◆ Problem ◆
Please reproduce exactly the lines that begin the listing below, up to and including the line where "Click the iQIYI 爱奇艺 logo" occurs.

◆ Source information ◆
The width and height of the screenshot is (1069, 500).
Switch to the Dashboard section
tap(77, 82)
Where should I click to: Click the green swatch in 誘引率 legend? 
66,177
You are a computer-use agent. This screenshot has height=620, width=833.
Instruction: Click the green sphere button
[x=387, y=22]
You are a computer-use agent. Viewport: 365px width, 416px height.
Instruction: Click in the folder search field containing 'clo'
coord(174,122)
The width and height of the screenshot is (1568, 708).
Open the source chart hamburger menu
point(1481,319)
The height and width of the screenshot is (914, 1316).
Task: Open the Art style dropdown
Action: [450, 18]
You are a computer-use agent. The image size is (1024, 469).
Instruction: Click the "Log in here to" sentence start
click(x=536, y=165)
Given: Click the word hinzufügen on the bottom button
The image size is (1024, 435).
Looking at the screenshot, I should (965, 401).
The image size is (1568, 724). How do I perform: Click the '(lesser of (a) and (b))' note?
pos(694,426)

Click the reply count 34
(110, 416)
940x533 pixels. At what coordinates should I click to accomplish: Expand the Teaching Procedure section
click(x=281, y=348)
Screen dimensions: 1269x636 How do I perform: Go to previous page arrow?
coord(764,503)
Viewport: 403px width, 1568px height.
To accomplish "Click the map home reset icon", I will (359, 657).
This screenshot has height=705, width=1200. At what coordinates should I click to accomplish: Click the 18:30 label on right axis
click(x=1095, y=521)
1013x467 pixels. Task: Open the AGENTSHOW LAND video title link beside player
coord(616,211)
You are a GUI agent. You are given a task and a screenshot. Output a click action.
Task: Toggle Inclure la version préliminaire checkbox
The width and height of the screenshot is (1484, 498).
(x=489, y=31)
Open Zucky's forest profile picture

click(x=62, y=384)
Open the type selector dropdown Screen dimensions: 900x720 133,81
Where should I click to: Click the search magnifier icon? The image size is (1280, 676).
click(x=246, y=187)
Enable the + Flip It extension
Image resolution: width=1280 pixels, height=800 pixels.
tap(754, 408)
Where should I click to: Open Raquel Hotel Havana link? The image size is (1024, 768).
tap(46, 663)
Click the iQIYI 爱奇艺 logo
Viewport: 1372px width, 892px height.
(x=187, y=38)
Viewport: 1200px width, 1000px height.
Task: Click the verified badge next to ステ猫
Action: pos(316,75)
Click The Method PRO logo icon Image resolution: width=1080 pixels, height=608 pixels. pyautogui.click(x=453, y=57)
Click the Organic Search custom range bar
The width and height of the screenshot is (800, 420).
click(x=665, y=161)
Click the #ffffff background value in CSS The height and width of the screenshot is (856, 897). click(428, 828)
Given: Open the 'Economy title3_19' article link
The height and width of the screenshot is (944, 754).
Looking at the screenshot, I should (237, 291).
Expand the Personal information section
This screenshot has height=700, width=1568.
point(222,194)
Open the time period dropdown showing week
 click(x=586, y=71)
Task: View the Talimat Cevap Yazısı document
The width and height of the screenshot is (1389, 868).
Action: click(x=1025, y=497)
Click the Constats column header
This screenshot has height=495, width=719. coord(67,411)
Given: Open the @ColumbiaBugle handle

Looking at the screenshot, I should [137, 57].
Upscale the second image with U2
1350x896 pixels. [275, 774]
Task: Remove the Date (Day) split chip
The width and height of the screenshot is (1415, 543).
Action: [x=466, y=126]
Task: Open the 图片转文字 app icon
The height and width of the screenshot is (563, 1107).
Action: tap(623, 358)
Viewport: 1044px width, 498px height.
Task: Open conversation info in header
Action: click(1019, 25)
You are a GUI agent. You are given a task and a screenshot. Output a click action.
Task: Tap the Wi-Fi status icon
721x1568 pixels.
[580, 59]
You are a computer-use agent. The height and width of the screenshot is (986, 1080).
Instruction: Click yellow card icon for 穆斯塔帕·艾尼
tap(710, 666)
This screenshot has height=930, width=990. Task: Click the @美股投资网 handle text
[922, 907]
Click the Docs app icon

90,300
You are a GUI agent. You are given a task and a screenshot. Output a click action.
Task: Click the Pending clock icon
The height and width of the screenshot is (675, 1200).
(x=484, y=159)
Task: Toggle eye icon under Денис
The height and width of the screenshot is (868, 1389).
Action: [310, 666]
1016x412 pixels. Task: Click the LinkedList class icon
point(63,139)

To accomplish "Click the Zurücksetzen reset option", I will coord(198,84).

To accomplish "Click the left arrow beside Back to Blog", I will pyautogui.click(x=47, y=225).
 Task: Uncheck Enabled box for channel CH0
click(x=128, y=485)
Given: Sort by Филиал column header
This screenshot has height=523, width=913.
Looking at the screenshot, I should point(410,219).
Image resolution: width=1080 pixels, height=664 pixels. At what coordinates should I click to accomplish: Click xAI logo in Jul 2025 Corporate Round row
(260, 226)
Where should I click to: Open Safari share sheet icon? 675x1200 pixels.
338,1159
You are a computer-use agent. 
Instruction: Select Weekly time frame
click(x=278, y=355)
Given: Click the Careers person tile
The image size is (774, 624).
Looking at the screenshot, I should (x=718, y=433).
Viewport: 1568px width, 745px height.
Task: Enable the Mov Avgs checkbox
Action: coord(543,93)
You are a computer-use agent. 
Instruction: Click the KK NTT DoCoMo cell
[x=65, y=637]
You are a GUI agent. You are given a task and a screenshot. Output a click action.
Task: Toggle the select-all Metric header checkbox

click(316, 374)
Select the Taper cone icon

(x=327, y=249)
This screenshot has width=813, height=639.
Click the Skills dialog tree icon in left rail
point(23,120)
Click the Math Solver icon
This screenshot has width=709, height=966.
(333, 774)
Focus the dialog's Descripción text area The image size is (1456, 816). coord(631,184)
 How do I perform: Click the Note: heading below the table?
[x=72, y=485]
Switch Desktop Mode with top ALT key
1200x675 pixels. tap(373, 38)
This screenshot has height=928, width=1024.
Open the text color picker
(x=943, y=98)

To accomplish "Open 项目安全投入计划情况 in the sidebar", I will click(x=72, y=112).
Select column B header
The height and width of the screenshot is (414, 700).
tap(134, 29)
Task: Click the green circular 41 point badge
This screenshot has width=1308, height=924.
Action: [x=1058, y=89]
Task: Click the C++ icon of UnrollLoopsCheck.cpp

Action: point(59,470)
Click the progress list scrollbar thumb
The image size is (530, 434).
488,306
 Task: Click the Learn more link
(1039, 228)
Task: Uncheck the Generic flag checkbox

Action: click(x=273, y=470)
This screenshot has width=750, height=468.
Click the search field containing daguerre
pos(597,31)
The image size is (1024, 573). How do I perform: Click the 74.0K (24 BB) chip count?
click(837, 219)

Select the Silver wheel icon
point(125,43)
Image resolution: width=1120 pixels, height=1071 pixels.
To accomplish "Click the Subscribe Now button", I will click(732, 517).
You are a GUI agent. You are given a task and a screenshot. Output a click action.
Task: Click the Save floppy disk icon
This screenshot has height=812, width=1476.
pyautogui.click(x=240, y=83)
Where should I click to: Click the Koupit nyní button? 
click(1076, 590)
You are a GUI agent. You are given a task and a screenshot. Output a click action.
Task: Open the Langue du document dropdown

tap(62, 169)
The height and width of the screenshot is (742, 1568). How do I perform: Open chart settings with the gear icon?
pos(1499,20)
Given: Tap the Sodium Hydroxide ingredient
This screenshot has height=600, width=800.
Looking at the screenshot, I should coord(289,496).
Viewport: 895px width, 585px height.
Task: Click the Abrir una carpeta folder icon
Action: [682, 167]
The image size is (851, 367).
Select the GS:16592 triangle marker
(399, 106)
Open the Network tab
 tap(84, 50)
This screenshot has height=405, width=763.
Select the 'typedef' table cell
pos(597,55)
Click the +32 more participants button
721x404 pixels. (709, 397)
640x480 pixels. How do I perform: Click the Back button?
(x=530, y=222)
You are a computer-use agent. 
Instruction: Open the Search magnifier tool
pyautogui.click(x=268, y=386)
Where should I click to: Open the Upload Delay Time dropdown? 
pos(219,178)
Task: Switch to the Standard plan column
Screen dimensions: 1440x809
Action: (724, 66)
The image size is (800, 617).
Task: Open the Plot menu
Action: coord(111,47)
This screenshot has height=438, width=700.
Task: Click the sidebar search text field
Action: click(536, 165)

◆ Solution for this exercise ◆
The width and height of the screenshot is (1069, 500).
Switch to the Dashboard section
tap(77, 82)
Where should I click to: Click the green swatch in 誘引率 legend? 
66,177
You are a computer-use agent. This screenshot has height=620, width=833.
Instruction: Click the green sphere button
[x=387, y=22]
You are a computer-use agent. Viewport: 365px width, 416px height.
Instruction: Click in the folder search field containing 'clo'
coord(174,122)
The width and height of the screenshot is (1568, 708).
Open the source chart hamburger menu
point(1481,319)
The height and width of the screenshot is (914, 1316).
Task: Open the Art style dropdown
Action: [450, 18]
You are a computer-use agent. The image size is (1024, 469).
Instruction: Click the "Log in here to" sentence start
click(x=536, y=165)
Given: Click the word hinzufügen on the bottom button
The image size is (1024, 435).
Looking at the screenshot, I should (965, 401).
The image size is (1568, 724). How do I perform: Click the '(lesser of (a) and (b))' note?
pos(694,426)

Click the reply count 34
(110, 416)
940x533 pixels. At what coordinates should I click to accomplish: Expand the Teaching Procedure section
click(x=281, y=348)
Screen dimensions: 1269x636 How do I perform: Go to previous page arrow?
coord(764,503)
Viewport: 403px width, 1568px height.
To accomplish "Click the map home reset icon", I will (359, 657).
This screenshot has height=705, width=1200. At what coordinates should I click to accomplish: Click the 18:30 label on right axis
click(x=1095, y=521)
1013x467 pixels. Task: Open the AGENTSHOW LAND video title link beside player
coord(616,211)
You are a GUI agent. You are given a task and a screenshot. Output a click action.
Task: Toggle Inclure la version préliminaire checkbox
The width and height of the screenshot is (1484, 498).
(x=489, y=31)
Open Zucky's forest profile picture

click(x=62, y=384)
Open the type selector dropdown Screen dimensions: 900x720 133,81
Where should I click to: Click the search magnifier icon? The image size is (1280, 676).
click(x=246, y=187)
Enable the + Flip It extension
Image resolution: width=1280 pixels, height=800 pixels.
tap(754, 408)
Where should I click to: Open Raquel Hotel Havana link? The image size is (1024, 768).
tap(46, 663)
Click the iQIYI 爱奇艺 logo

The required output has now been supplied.